Maria Donovan is from Bridport in Dorset. She's lived in other countries, speaks fluent Dutch, and has been a factory worker, nurse, gardener, magician's assistant, busker, student and university lecturer. Maria’s short stories have been published in magazines and anthologies, including the New Welsh Review and Mslexia, and a full collection of her short stories, Pumping Up Napoleon, has been published by Seren.

Originally from Sweden, Martin Cathcart Froden has lived in Canada, Israel, Argentina and London and worked as a drummer, avocado picker, sound engineer, magazine editor and greengrocer, as well as teaching English in prisons. His fiction has been shortlisted for various awards including the Bridport Prize, and broadcast on BBC Radio 4. He recently completed a Masters in Creative Writing at Glasgow University, where he will be starting his doctoral studies in 2015. He lives in a tiny flat with his wife, three young children and an array of bicycle parts.

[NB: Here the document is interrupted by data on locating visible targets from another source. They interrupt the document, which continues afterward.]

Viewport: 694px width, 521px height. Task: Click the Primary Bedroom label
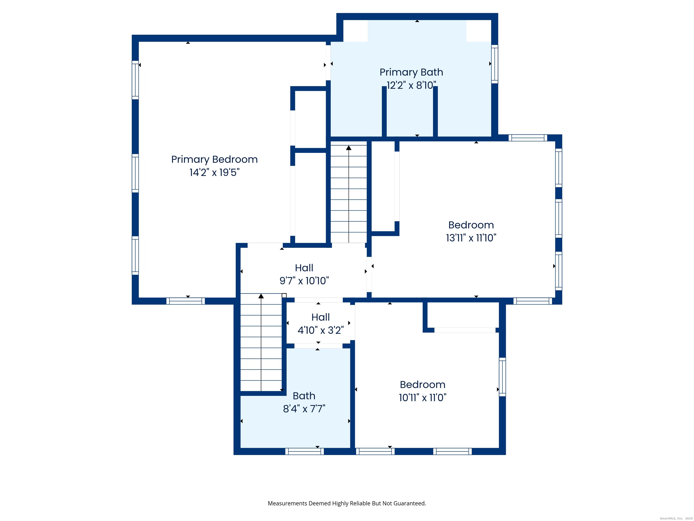pos(214,160)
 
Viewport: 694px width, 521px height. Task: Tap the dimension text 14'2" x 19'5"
pos(214,172)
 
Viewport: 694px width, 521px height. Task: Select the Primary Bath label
pos(411,72)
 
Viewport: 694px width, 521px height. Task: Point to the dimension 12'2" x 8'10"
pos(411,85)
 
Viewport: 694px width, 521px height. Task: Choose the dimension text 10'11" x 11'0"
pos(423,398)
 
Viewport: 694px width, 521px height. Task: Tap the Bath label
pos(304,396)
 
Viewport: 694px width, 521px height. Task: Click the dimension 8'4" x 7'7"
pos(304,409)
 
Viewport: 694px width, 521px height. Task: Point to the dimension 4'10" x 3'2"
pos(321,330)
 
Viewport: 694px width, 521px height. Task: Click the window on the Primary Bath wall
pos(495,64)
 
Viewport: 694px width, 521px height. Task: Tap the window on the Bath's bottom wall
pos(304,451)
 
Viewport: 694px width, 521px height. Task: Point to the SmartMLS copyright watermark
pos(676,519)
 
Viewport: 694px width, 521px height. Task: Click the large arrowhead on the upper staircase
pos(349,148)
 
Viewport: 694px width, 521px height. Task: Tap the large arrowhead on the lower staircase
pos(261,296)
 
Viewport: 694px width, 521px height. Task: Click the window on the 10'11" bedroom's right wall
pos(502,377)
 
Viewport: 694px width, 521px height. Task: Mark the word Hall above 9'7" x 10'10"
pos(304,268)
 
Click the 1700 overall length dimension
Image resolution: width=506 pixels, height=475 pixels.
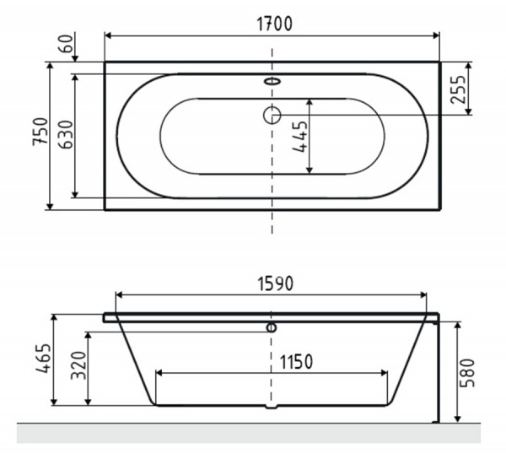pos(275,24)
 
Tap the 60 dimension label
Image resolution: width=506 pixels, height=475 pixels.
pos(67,44)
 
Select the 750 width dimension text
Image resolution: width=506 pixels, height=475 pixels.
pos(40,132)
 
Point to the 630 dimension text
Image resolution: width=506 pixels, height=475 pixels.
pos(67,134)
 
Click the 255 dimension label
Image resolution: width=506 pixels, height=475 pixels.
pos(458,89)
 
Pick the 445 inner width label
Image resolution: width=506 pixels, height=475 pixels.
pos(299,137)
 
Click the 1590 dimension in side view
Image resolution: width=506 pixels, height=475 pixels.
pos(275,283)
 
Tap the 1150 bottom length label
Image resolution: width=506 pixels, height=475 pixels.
pos(296,362)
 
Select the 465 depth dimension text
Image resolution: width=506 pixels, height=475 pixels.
pos(43,359)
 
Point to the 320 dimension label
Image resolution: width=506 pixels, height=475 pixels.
pos(78,365)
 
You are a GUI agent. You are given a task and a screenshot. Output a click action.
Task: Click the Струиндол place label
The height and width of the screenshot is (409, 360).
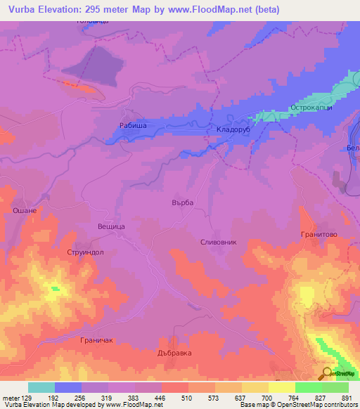85,252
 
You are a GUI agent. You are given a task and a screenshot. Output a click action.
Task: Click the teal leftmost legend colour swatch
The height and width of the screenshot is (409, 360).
41,387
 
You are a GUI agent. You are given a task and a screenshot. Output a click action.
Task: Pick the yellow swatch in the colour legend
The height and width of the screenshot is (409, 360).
281,387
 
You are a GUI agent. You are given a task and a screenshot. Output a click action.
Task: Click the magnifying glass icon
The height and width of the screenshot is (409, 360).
327,374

Clarissa N. Goenawan is a Singapore-based writer and a graduate of the Curtis Brown Creative novel-writing course. She’s also a recipient of National Arts Council of Singapore grant and a mentee on the WoMentoring Project. Her short stories have won several awards, and been published in The MacGuffin, Your Impossible Voice, Black Denim Lit, Needle In The Hay, and Writing The City. Rainbirds, her shortlisted novel, has just been awarded the 2015 Bath Novel Award, worth £1000.

Will Dawson, convener of Dundee City Council's city development committee, said, “The city is firmly on the literary map not just because of the quantity and range of manuscripts submitted for the Book Prize, but because of the extremely high quality of entries that are submitted.

“I don't envy the judges their task in picking a winner, but I do know that whichever novel is chosen will be right out of the top drawer.”

Gill Tasker, Joint Managing Director at Cargo Publishing, said, “We're delighted that, once again, the Dundee International Book Prize shortlist has produced three outstanding novels and our congratulations go to all three talented authors. We're excited to be publishing the winner, whoever that will be!”

The 2014 winner was Amy Mason for her book The Other Ida, a powerful debut about a play and the troubling family history that surrounds it, described by fellow author Emma Jane Unsworth as ‘fresh, lyrical, fearless, and very funny’. Amy has appeared at Aye Write in Glasgow and Bristol Festival of Ideas, among others, and will be at the Edinburgh International Book Festival in August. The Other Ida is up for the First Book Award at this year’s Edinburgh International Book Festival, a prize which celebrates the wealth of new writing included in the Book Festival programme each year.